Setelah Proklamasi Kemerdekaan 17 Agustus 1945, Lukas ditempatkan di Brigade III/Kian Santang, Purwakarta, yang saat itu dipimpin Letkol Sidik Brotoatmodjo. Lukas Kemudian menjadi Komandan Kompi Batalion I Sudarsono/Kompi Siliwangi atau yang dikenal sebagai Kompi Siliwangi Karawang-Bekasi. Saat ini sudah berganti nama menjadi Batalion Infanteri 202 Tajimalela, Bekasi, di bawah Kodam III/Siliwangi.

Saat menjadi komandan kompi, Lukas memang dikenal sebagai pejuang yang gagah berani dan punya banyak taktik untuk mengalahkan pasukan Belanda. "Ia suka memakai seragam pasukan Belanda untuk membunuh tentara Belanda.

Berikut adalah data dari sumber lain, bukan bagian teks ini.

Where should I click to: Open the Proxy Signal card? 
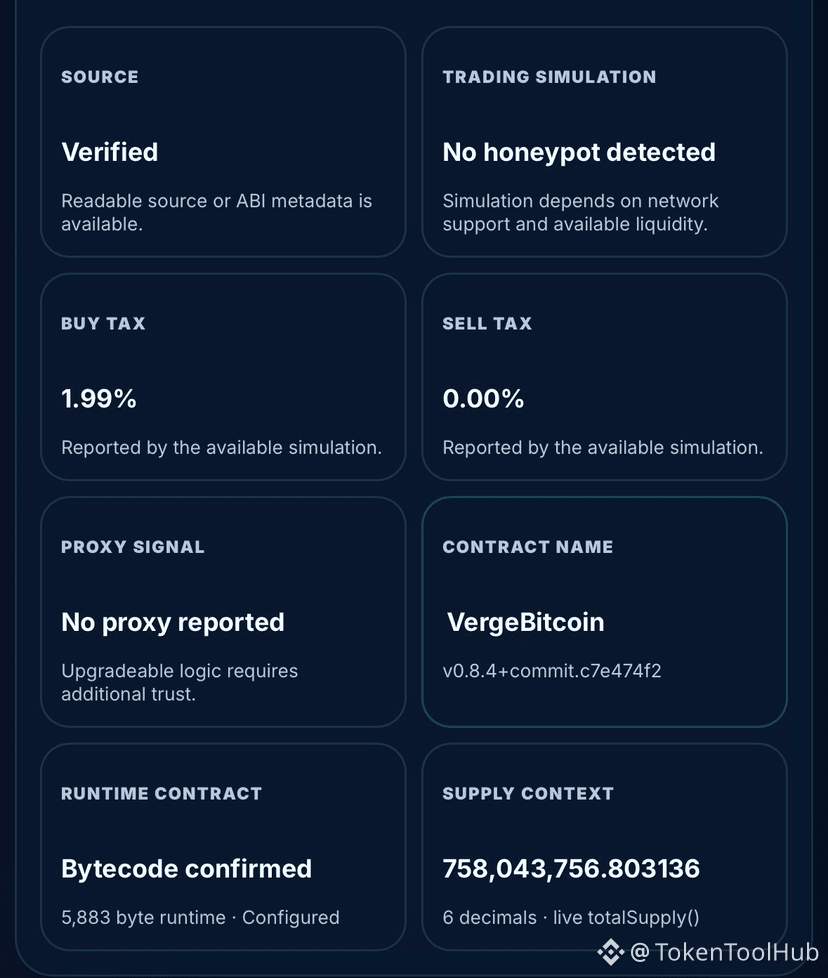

Selain itu, pria tersebut sangat gesit seperti belut saat disergap Belanda,” tutur Sukarman.

Selain sering menyamar dan membunuh prajurit Belanda, Lukas kerap kali merampas persenjataan pasukan Belanda yang diangkut kereta api yang melintas di Karawang. Lukas pernah membajak rangkaian kereta yang berisi penuh senjata dan amunisi bagi pasukan Belanda dari Karawang menuju Jakarta.

Karena ulah Lukas itu, pemerintah Belanda sampai-sampai menjulukinya sebagai Begundal Karawang. Belanda pun mengabadikannya dalam bentuk patung di sebuah gedung di Den Haag. “Saya tidak tahu persis lokasinya. Tapi, saat datang ke gedung itu, saya melihat patung separuh badan yang bertulisan ‘Lukas’ dan di bawahnya itu tertulis ‘Begundal dari Karawang’," kata Sukarman.

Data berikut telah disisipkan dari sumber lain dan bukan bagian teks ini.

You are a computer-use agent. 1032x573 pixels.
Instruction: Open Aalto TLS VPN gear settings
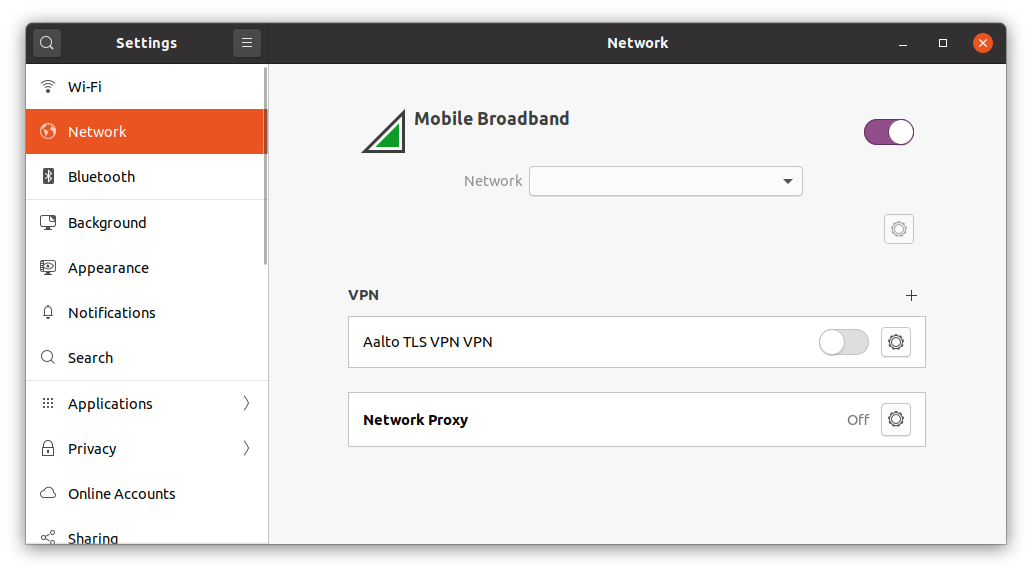896,342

Dalam buku Sejarah Sumedang: Dari Masa ke Masa, disebutkan Lukas pernah berperan dalam mempertahankan Kota Sumedang dari invasi Belanda pada 22 Juli 1947. Tentara Belanda yang masuk ke Sumedang dihadang oleh kompi Lukas dan kompi Mursyid, sehingga terjadi pertempuran sengit selama dua jam. Sayang, karena alat persenjataan yang tak seimbang, pasukan Lukas dan Mursyid dipukul mundur. Sumedang pun jatuh ke tangan Belanda.

Setelah pasukan Belanda hengkang dari Indonesia, nama Lukas seolah hilang ditelan Bumi. Ia baru muncul ketika monumen pembantaian Rawagede didirikan.

Lukas diketahui pernah tiga kali datang ke pemakaman pahlawan Rawagede dan memberikan santunan kepada janda-janda korban pembantaian Belanda. Terakhir kali Lukas menginjakkan kaki di Rawagede adalah pada 1996 atau setahun sebelum wafat di Cipanas, Cianjur, Jawa Barat, 8 Januari 1997, pada usia 77 tahun.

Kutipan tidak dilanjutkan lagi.